If AHSNs are failing can we at last have a democratic space for innovation in the NHS?

Today I have been in Bolton to kick-off the NHS North West R&D Conference. 170 delegates – including patients and the public – getting together over two days to talk research. A great event and I hope they feel I got them off to a good start with my talk.

It occurred to me afterwards that I have yet to be invited to attend an event hosted by one of the 15 Academic Health Science Networks (AHSNs). These are the bodies supposedly set up to bring local and regional partners together to drive innovation in the NHS.

So where are they? No, really, I mean, where are they?

Any time I visit a place I ask what’s happening with their AHSN. Almost without exception it triggers much shrugging of the shoulders and the sort of nervous chatter that only Scoop out of ‘Bob the Builder’ can better. I can certainly tell you from
a public involvement point of view they have barely made a mark.

Are we to presume they are a failure or, at the very least, failing?

Poorly conceived, their role badly defined, working to a short-term agenda and often without focus or leadership. The results seem more variable so far than a bunch of scones made by an early evictee from British Bake-Off.

When I hear what’s happening in local public involvement, I think we can be forgiven for feeling a sense of injustice that such pet initiatives would appear to get an easy ride. If only, if only….

In February last year I wrote that AHSNs might be an opportunity to shift the consensus around the innovation agenda. In fact I thought that was part of their role! But the only shifting I can see is bottoms on seats.

So if they are failing, can we at last have something truly
innovative: an independently governed democratic space in each region where innovations can be co-produced and co-diffused?

15 ‘innovatoriums’ run as social enterprises and in the public interest. Where there is equity of access, equality between the partners and a mutual sharing of the benefits.

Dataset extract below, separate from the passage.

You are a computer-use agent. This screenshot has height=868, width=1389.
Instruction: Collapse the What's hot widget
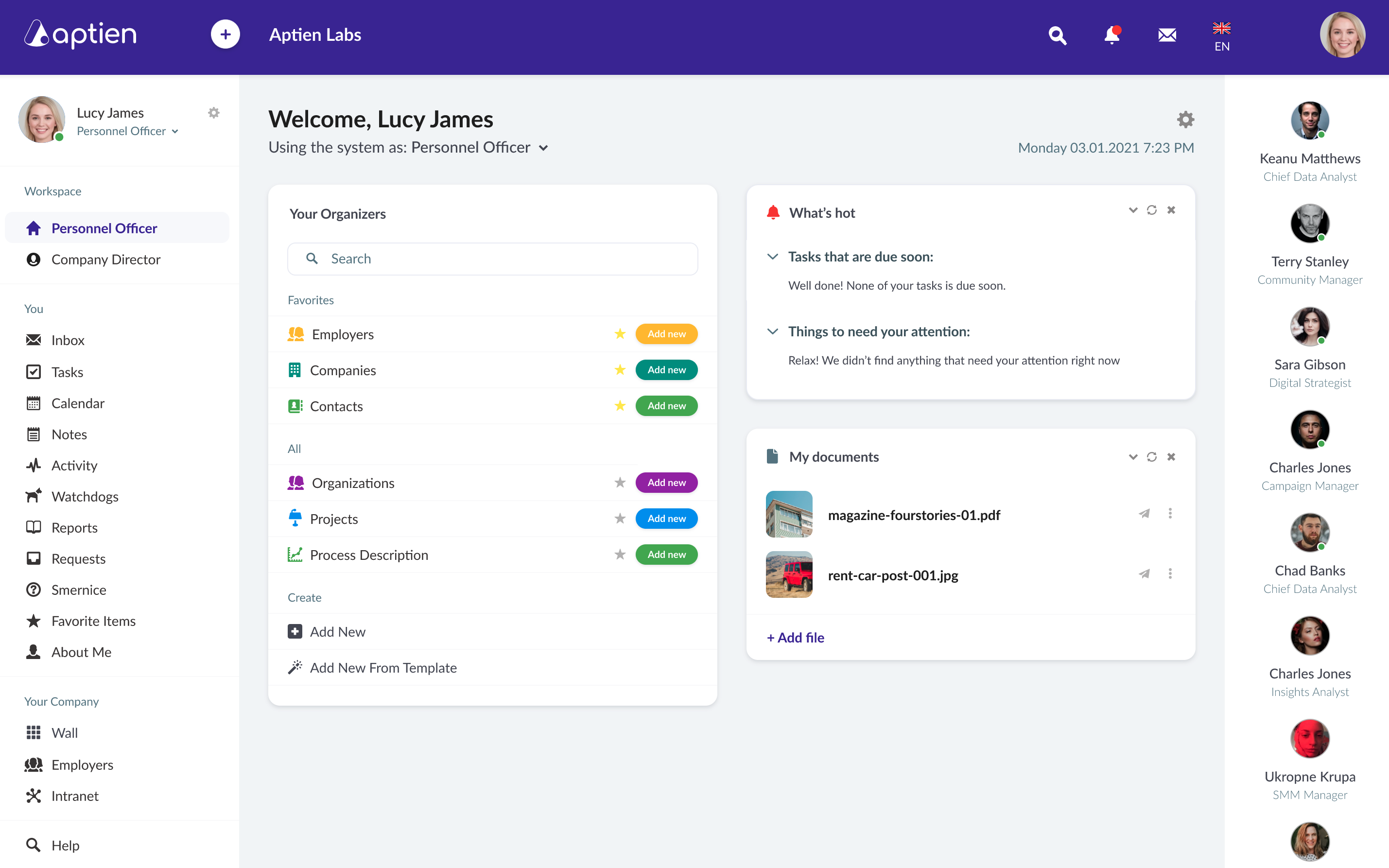click(1132, 210)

Fanciful? Perhaps. But given what’s happening with the AHSN
experiment, what have we got to lose?

4 thoughts on “If AHSNs are failing can we at last have a democratic space for innovation in the NHS?

  1. Dear Simon,
    Always more noticeable to make a bunch of evidence free anecdotal assertions than to be accurate, but I don’t think you are right about the AHSNs. Running one I am obviously biased, but if you look at the fifteen across the country they are doing a great deal of varied and worthwhile projects. Of particular note are initiatives from all of us in the roll out of Patient Safety Collaboratives post Francis and Berwick. In South London at the Health Innovation Network we are building on the principles of the successful networked transformation of the capital’s stroke care in 08-10 to work on diabetes, dementia, cancer, alcohol and OA. Our work on patient education in diabetes and on a carer/patient held record in diabetes is particularly noteworthy. I’m confident all 14 of my colleagues could tell similar stories, and have attracted senior NHS leaders into the MD/CEO roles. UCLP, with ahead start are even further down the delivery line than others, and would quote novel oral anticoagulants and progress on cancer and cardiac care amongst a set of achievements.
    Anyway, without myself falling into the assertion trap I will stop there, but my challenge back would be to visit any one of us and get us to show you what we are up to first hand, and then be in a position to make constructive comment.
    Best wishes
    Chris Streather MD HIN (South London AHSN)


    • Hi Chris,
      Delighted to post your comment.
      I wouldn’t deny that I was being deliberately provocative and perhaps unreasonably so.
      Nor would I want to decry the excellent work that you and others are doing and have rightly pointed too.
      But, as ever, for me one of the questions I would have is ‘by whose measure?’ The established scientific interests on your patch. Or those of a broader range of partners including patients and the public.
      And it is that last partner that I am most interested in trying to reflect in terms of my blog.
      It is great that there is now an AHSNs PPI group. But I do not see enough evidence of public involvement in the work that you are all doing to both set priorities and shape the work. From
      Board level downwards.
      Only last night I checked on your website and clicked on the link for ‘patients’ under ‘about us’ and there is a blank page. http://www.hin-southlondon.org/about/our-people/patient-representatives
      That might seem petty but these sorts of things concern me. And my blog was as much about how AHSNs are not good at saying what they are doing as doubts I have about how far they are really pursuing public involvement.
      I am sure you will be pleased to know that I have had lots of emails and invitations since my post and I intend to take them all up.
      After which I will do another blog I promise. Whether you will like it more remains to be seen.
      Thanks again.


      • Thanks Simon,
        Sounds like we have our communications wrong. Both pragmatically and philosophically we have patient engagement at all levels in the HIN. On the board, at our member ship council, but more importantly in every programme right down to individual project level. This both works and is the right thing to do. We have run events on co-creation, virtually never run an outward facing event without a patient or carer on the platform and the two initiatives I have talked about earlier, education in diabetes and MyBrainBook in dementia have been designed with patients and the third sector from the beginning. We also work with Patient opinion to try and listen to feedback att greater speed and accuracy. Again open to anyone coming and having a look to see if words match deeds, very sorry about web omissions, will put them right!